▶ [Work request]
Print each entry again exactly as written, and keep the pictures out.

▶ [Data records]
--- --- ---

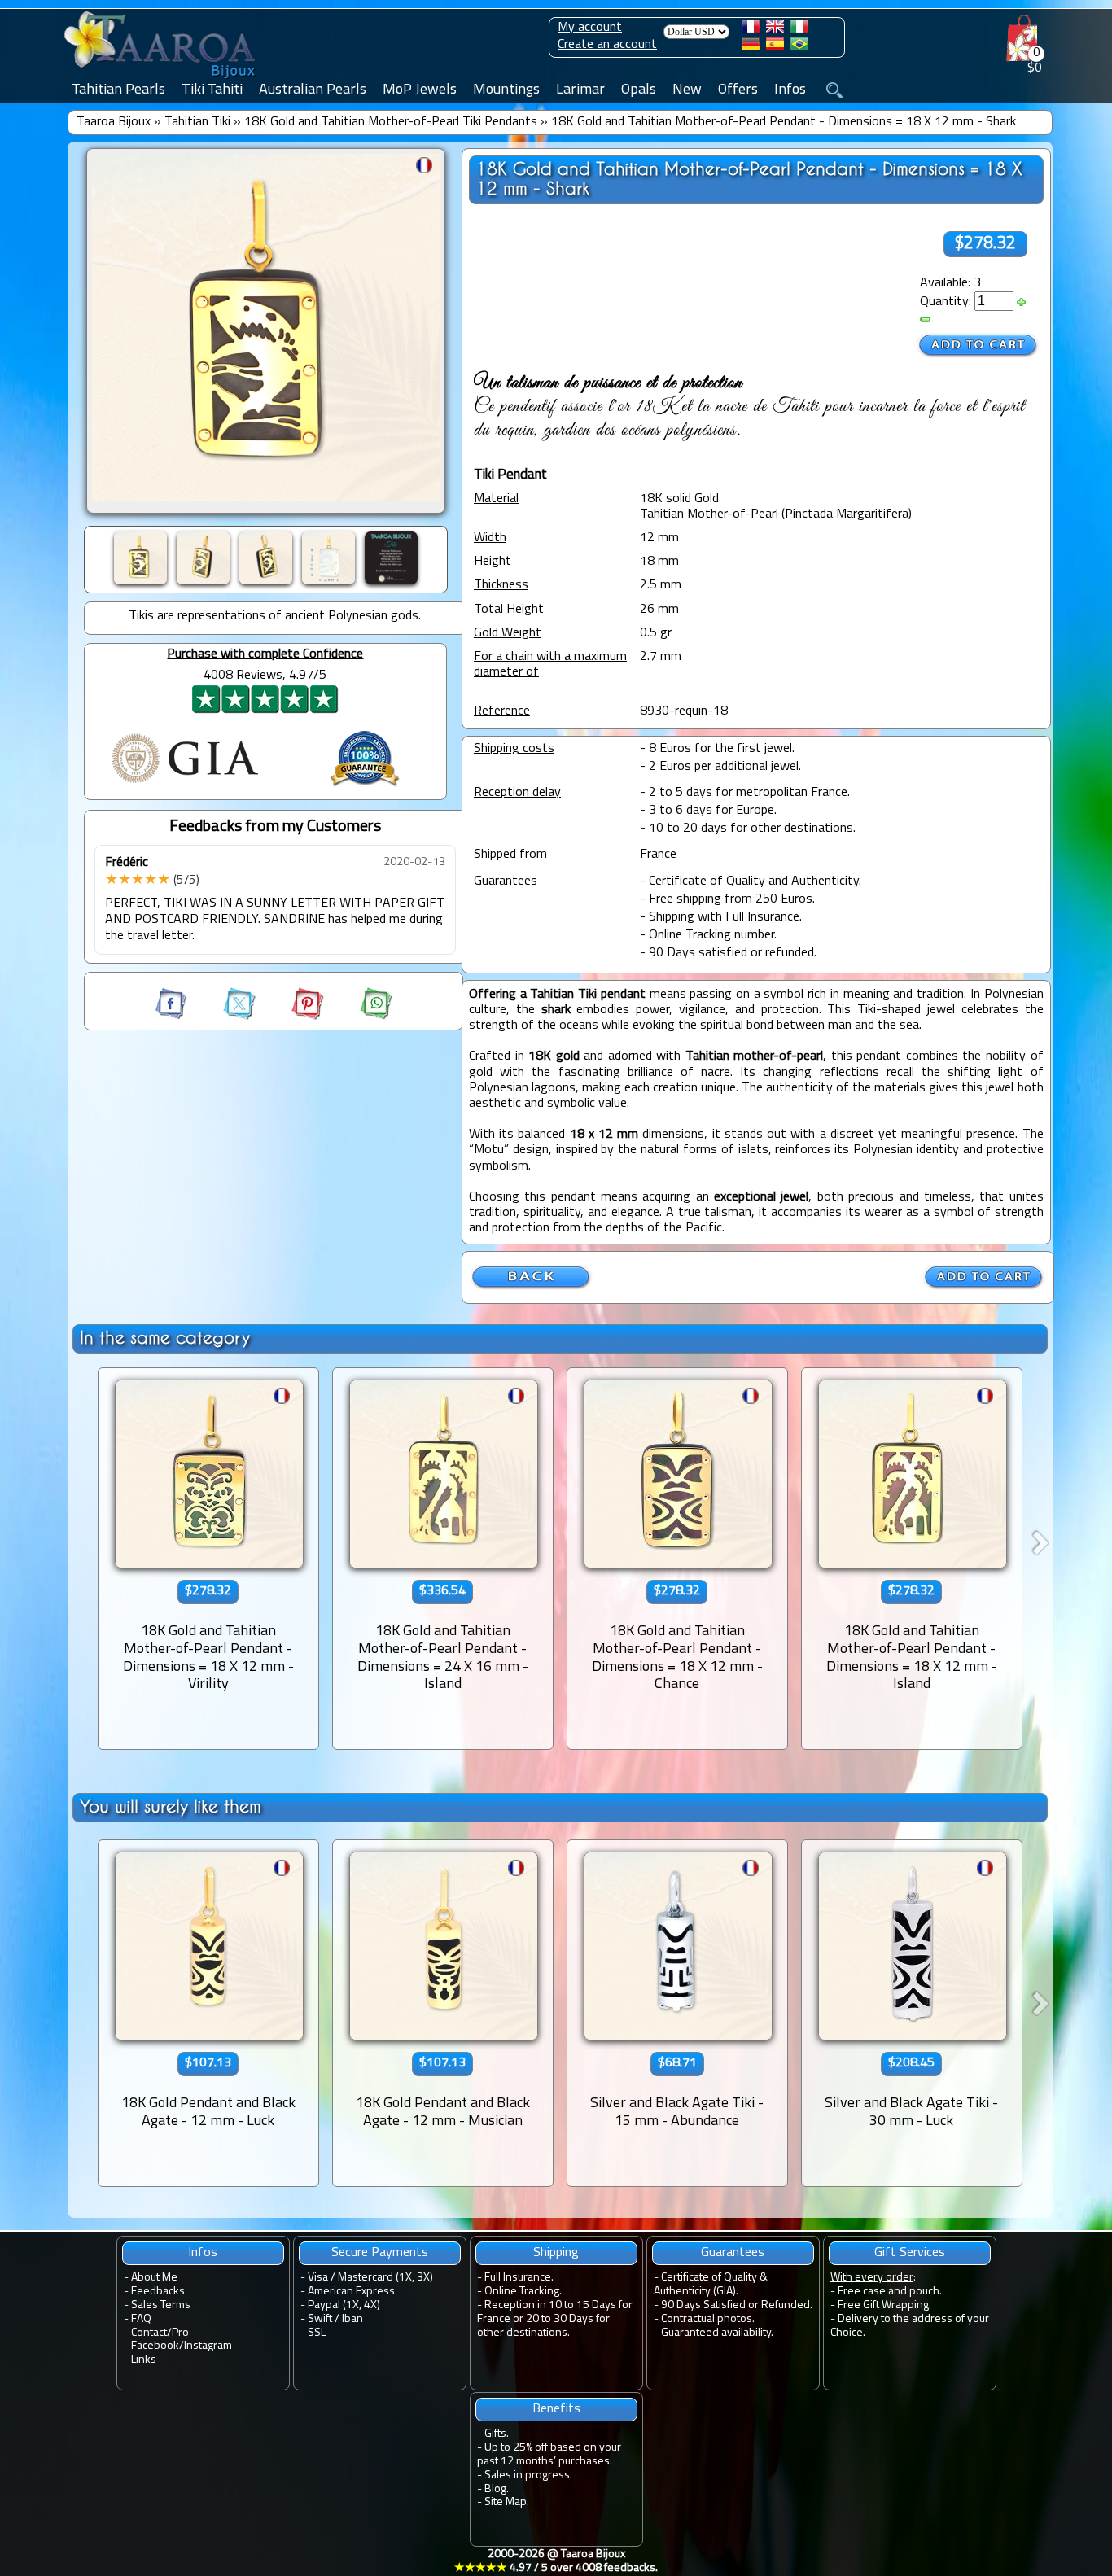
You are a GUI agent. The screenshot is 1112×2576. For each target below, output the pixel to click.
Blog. (496, 2489)
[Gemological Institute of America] (184, 784)
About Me (154, 2278)
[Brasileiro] (799, 47)
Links (143, 2360)
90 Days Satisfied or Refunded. (736, 2305)
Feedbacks (158, 2291)
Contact (149, 2333)
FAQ (141, 2319)
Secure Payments (379, 2252)
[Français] (751, 29)
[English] (775, 29)
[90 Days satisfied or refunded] (364, 788)
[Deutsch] (751, 47)
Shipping (556, 2252)
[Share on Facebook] (172, 1016)
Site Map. (506, 2502)
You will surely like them (170, 1806)
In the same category (165, 1337)
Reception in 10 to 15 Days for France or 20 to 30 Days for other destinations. (555, 2319)
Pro (180, 2333)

--- --- ---

▶ [Exercise answer]
You are a GUI agent. The screenshot is 1112×2576. For each target below, output the pixel to click.
Blog. (496, 2489)
[Gemological Institute of America] (184, 784)
About Me (154, 2278)
[Brasileiro] (799, 47)
Links (143, 2360)
90 Days Satisfied or Refunded. (736, 2305)
Feedbacks (158, 2291)
Contact (149, 2333)
FAQ (141, 2319)
Secure Payments (379, 2252)
[Français] (751, 29)
[English] (775, 29)
[90 Days satisfied or refunded] (364, 788)
[Deutsch] (751, 47)
Shipping (556, 2252)
[Share on Facebook] (172, 1016)
Site Map. (506, 2502)
You will surely like them (170, 1806)
In the same category (165, 1337)
Reception in 10 to 15 Days for France or 20 to 30 Days for other destinations. (555, 2319)
Pro (180, 2333)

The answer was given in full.